G.O.P. Turns Its Focus to Florida
A drastically reshaped Republican presidential campaign begins anew in Florida on Sunday as the party’s establishment confronts the likelihood of an extended and bitter leadership fight and the increasing possibility that Newt Gingrich could be its nominee.
Mr. Gingrich’s stunning victory over Mitt Romney in South Carolina on Saturday all but ensured 10 days of intense campaigning in Florida, which holds its primary on Jan. 31. Adding to the urgency: voters in Florida have already started mailing in absentee ballots.
A blitz of the television advertisements in Florida has begun, and the candidates are set to arrive there today. They face yet another nationally televised debate on Monday night in Tampa, Fla.

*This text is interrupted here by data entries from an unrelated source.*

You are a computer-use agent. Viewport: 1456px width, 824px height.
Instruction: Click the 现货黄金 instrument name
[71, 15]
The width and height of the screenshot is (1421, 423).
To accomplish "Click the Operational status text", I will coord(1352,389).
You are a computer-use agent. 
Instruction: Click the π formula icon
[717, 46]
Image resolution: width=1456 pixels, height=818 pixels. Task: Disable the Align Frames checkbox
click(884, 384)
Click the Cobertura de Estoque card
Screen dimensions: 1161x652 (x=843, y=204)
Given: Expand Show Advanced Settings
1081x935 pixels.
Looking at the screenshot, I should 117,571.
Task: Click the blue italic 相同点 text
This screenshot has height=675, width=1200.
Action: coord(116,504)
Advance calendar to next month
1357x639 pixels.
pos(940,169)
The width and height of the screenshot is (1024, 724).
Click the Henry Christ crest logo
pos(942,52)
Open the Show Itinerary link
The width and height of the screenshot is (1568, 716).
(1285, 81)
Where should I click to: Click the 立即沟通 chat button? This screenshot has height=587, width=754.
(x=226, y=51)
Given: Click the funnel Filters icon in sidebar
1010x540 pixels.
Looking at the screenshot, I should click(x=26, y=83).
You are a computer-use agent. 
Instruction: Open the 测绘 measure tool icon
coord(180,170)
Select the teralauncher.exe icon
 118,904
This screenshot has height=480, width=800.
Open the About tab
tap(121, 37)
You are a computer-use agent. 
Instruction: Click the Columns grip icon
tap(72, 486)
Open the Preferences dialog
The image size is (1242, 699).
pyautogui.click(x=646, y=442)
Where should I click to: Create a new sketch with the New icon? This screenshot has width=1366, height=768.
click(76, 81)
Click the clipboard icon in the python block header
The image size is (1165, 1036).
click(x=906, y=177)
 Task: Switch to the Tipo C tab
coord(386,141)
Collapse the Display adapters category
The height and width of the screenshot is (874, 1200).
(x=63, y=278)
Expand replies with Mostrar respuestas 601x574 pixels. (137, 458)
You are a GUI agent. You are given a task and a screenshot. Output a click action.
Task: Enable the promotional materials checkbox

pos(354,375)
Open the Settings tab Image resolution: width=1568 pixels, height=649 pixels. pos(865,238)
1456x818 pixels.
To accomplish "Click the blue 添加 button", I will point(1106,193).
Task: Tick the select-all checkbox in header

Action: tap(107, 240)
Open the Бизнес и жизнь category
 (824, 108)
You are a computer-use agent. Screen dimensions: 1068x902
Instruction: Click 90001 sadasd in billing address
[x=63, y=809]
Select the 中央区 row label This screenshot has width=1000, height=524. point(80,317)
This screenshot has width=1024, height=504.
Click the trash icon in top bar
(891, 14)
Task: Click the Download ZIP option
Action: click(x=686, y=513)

For some veterans in the party, Mr. Gingrich’s victory increased the very possibility that some of them fear — that the combative and volatile Mr. Gingrich with whom they had worked in Washington would become the new face of the party.
Speaking on the NBC News program “Meet the Press” on Sunday morning, Mr. Gingrich acknowledged those concerns and said he wore them as a badge of honor as he pushed forward toward the nomination. “The establishment is right to be worried about a Gingrich nomination,” he said. “We are going to make the establishment very uncomfortable. We are going to demand real change in Washington.”
Some of Mr. Gingrich’s former colleagues have warned — often anonymously — that he cannot be trusted to lead the party, or the country. “Newt’s absolutely brilliant,” an admirer who negotiated with him in Congress told The Daily News of New York on Saturday night. “He has 100 ideas; 97 are real good, the other three will blow up the world.”